Problem statement
Rewrite the stretch of the interview from "Amy Steele: What" through "and a writer.", renaming "Alison" as "Alice".

Document text
╭──

And I’m so glad you liked it! Thank you for saying so and for this interview.

Robin Black [photo credit:  Nina Subin]

Robin Black [photo credit: Nina Subin]

Amy Steele: What I thought would happen didn’t happen and I was shocked several times by events that occurred in Life Drawing. So it’s a completely unpredictable read. How did you develop the characters? Where did they come from?

Robin Black: I think it’s unpredictable in part because I make things up as I go along. I’ll take a strand of it: From the start I had no idea who if anyone would have an affair with whom. There were points at which I thought Alison and Owen would, points at which I thought maybe Alison and Gus would. . . So even though I certainly revised once I had all the major actions in place, I think that maybe there’s a lingering fluidity that’s the result of my not having had a set course of events in mind.

Amy Steele: Why did you decide to write a novel about a creative couple. A painter and a writer.

╰──

Saved entries:
╭──

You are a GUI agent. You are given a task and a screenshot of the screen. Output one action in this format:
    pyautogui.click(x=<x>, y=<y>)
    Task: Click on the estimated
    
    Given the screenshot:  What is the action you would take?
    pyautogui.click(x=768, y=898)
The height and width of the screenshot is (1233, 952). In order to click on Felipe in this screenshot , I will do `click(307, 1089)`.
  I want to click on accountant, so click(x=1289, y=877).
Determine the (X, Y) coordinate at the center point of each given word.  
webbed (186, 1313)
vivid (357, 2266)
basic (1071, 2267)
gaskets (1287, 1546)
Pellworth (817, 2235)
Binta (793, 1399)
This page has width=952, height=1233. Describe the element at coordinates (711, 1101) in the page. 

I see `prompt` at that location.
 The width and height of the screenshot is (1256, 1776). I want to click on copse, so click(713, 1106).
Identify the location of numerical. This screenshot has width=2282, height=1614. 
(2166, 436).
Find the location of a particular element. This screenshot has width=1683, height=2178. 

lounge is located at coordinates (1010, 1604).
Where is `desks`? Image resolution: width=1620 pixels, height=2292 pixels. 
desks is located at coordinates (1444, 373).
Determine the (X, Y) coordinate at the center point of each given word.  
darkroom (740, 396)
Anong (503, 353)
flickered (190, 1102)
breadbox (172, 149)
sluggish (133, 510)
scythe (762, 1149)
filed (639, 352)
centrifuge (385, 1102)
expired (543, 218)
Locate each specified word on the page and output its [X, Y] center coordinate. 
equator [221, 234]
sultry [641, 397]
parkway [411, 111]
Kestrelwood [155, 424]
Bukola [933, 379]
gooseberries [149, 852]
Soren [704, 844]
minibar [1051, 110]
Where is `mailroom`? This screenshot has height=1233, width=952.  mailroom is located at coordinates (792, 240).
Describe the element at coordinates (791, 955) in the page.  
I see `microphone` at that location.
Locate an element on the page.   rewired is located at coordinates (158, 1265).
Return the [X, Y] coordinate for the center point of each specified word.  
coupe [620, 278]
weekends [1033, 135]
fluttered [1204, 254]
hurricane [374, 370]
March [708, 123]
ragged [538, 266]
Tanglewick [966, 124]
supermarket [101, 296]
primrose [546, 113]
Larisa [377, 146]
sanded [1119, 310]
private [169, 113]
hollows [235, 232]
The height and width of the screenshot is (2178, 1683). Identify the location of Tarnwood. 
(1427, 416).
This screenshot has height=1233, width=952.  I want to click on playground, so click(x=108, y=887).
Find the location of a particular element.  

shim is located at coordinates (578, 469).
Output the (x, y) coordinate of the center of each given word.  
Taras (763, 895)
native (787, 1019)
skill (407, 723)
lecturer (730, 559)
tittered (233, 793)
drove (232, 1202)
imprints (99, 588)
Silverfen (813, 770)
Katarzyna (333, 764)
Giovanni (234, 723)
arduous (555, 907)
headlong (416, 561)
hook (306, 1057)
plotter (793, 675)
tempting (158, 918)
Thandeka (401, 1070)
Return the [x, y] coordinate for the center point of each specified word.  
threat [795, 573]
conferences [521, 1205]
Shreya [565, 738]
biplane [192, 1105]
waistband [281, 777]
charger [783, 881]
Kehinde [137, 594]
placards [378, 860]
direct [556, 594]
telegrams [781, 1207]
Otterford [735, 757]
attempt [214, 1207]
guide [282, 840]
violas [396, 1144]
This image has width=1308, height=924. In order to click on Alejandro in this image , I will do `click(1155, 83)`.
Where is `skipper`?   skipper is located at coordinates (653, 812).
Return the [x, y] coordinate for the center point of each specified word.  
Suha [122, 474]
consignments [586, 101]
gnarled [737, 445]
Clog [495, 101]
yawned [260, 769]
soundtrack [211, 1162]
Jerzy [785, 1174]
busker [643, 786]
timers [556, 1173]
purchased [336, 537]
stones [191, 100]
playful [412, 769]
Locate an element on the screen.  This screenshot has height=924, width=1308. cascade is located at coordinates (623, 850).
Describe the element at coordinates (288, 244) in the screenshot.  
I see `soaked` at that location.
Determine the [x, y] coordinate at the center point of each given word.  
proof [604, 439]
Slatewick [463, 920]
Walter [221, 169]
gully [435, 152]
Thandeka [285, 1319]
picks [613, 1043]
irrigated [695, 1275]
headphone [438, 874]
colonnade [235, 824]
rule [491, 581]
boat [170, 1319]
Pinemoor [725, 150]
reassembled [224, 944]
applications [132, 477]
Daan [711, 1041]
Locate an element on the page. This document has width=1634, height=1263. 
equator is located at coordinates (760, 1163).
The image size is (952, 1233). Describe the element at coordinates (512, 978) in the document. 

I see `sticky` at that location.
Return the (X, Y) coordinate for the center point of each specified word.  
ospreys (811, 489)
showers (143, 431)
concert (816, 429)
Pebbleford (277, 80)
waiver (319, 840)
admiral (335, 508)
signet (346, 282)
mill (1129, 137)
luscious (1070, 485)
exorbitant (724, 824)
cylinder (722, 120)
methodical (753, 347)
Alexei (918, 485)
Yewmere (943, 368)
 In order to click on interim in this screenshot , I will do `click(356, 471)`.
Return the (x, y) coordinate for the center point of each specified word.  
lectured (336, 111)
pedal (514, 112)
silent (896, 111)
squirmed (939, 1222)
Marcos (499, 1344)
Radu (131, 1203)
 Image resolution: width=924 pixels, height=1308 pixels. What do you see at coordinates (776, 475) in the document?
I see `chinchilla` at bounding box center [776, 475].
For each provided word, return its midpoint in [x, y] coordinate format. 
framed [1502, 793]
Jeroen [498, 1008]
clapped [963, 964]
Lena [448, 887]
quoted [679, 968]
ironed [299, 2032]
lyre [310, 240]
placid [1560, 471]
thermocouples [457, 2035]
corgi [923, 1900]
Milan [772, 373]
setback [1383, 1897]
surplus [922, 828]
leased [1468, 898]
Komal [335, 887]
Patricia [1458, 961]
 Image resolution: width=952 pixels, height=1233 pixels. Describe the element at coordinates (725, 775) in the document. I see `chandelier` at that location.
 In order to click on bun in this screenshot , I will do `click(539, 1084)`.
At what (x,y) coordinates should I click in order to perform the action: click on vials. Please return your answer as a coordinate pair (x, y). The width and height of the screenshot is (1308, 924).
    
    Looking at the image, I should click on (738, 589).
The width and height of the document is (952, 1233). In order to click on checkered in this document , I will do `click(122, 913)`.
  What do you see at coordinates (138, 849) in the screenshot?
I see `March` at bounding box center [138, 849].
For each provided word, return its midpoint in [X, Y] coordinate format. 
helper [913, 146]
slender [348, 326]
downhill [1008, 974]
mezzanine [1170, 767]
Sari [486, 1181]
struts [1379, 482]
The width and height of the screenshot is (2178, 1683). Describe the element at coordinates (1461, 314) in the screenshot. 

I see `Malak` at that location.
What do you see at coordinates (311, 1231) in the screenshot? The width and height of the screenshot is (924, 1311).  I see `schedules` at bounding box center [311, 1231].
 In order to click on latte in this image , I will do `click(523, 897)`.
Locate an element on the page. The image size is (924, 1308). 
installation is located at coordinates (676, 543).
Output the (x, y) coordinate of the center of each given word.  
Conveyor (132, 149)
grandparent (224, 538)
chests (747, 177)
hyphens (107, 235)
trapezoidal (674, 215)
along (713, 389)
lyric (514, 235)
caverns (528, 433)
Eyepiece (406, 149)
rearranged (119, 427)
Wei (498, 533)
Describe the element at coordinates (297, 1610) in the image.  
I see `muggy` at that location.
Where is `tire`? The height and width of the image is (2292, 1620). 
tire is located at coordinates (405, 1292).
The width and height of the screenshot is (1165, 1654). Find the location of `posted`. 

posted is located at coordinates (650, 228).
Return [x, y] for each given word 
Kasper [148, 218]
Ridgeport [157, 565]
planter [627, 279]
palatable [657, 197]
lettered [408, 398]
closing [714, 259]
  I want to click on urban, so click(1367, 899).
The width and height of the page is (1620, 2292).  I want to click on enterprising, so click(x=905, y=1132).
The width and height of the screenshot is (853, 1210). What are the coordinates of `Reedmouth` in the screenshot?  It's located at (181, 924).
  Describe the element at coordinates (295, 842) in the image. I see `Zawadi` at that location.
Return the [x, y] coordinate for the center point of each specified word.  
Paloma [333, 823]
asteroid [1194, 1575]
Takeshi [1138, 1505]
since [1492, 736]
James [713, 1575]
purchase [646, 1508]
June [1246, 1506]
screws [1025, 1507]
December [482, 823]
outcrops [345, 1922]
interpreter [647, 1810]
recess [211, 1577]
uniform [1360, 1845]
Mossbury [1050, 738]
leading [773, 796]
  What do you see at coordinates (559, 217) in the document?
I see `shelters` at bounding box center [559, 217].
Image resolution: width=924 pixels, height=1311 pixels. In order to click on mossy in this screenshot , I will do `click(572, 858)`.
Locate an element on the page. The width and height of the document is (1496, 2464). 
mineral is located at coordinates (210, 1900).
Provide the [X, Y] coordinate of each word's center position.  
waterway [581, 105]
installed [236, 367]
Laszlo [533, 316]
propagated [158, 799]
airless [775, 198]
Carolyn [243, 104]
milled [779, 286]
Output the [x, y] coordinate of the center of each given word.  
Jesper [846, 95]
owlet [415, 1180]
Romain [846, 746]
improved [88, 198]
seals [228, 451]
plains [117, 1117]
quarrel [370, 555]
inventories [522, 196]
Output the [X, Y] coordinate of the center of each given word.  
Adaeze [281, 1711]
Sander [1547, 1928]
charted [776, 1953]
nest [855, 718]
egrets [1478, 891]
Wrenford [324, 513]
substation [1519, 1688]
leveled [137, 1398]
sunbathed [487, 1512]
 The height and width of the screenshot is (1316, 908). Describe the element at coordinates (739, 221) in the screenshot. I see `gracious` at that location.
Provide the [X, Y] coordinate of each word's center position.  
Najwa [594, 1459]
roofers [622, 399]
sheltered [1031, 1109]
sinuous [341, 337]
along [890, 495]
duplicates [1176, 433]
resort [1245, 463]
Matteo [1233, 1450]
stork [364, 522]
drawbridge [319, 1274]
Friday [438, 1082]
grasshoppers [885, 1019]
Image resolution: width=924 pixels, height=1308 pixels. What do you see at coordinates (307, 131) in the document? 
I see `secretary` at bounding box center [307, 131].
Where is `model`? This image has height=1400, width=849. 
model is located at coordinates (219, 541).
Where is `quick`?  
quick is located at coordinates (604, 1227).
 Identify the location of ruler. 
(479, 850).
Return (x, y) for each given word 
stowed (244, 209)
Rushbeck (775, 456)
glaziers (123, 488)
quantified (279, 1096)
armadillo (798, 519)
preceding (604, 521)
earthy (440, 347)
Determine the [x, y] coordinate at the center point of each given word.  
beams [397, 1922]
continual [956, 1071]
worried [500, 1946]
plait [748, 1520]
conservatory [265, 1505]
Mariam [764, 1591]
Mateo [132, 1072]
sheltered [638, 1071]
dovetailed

╰──

Written response
Amy Steele: What I thought would happen didn’t happen and I was shocked several times by events that occurred in Life Drawing. So it’s a completely unpredictable read. How did you develop the characters? Where did they come from?

Robin Black: I think it’s unpredictable in part because I make things up as I go along. I’ll take a strand of it: From the start I had no idea who if anyone would have an affair with whom. There were points at which I thought Alice and Owen would, points at which I thought maybe Alice and Gus would. . . So even though I certainly revised once I had all the major actions in place, I think that maybe there’s a lingering fluidity that’s the result of my not having had a set course of events in mind.

Amy Steele: Why did you decide to write a novel about a creative couple. A painter and a writer.